Treasury Department Assistant Secretary Mark Iwry said the Obama Administration wants to encourage consolidation of retirement savings.

The goal is to have defined contribution plans, defined benefit plans and individual retirement accounts joined in one pool of money or together in a list that workers can readily see.

“In the next few years, we will find a way to do it,” Iwry told the annual conference of the American Society of Pension Professionals & Actuaries in suburban Washington, D.C.

The Treasury official is aiming for more Americans to have at least some lifetime income from their employers and personal retirement savings. This is a major objective of the Treasury and Labor departments' proposal in the last several days to make annuities acceptable in target-date funds that are qualified default investment options.
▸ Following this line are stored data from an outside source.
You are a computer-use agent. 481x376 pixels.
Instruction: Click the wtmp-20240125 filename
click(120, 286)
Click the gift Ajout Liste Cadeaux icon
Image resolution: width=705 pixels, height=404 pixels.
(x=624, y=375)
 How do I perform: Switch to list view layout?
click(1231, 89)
It is an option plan sponsors have been seeking for years.

But Employee Benefits Research Institute President and Chief Executive Officer Dallas Salisbury says the most optimistic projections are that a third of American workers would opt to put all or some of their 401(k) savings into annuities, while EBRI’s own research puts the figure at 15 percent.

Salisbury cautioned even that lower number may be too high.
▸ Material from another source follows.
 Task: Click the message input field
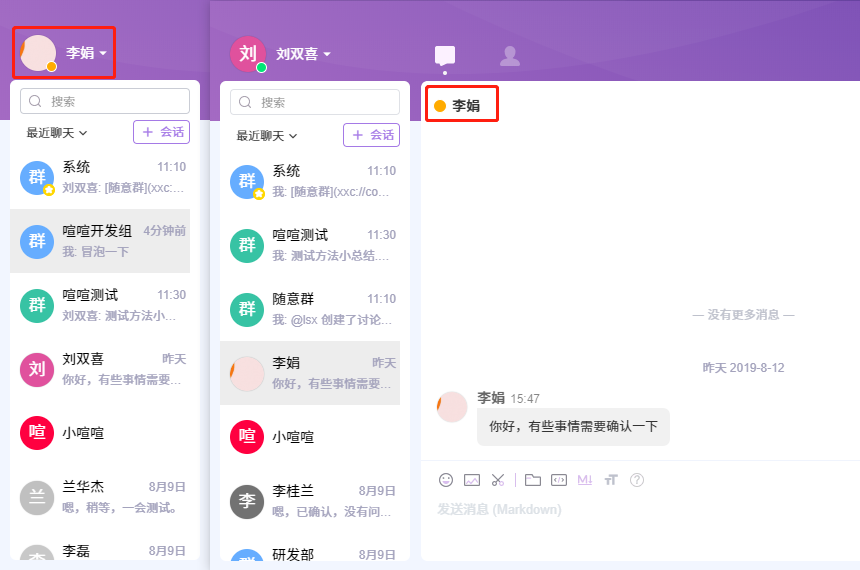click(x=640, y=520)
Looking more broadly at retirement security, the EBRI chief said policy makers and individuals have to look at Social Security, Medicare, food stamps, workplace retirement programs and personal savings holistically.

They have to realize there is only a limited amount of money governments can spend on safety nets for the elderly and only so much that people are willing to save when their first priority is to provide for their current needs, he said.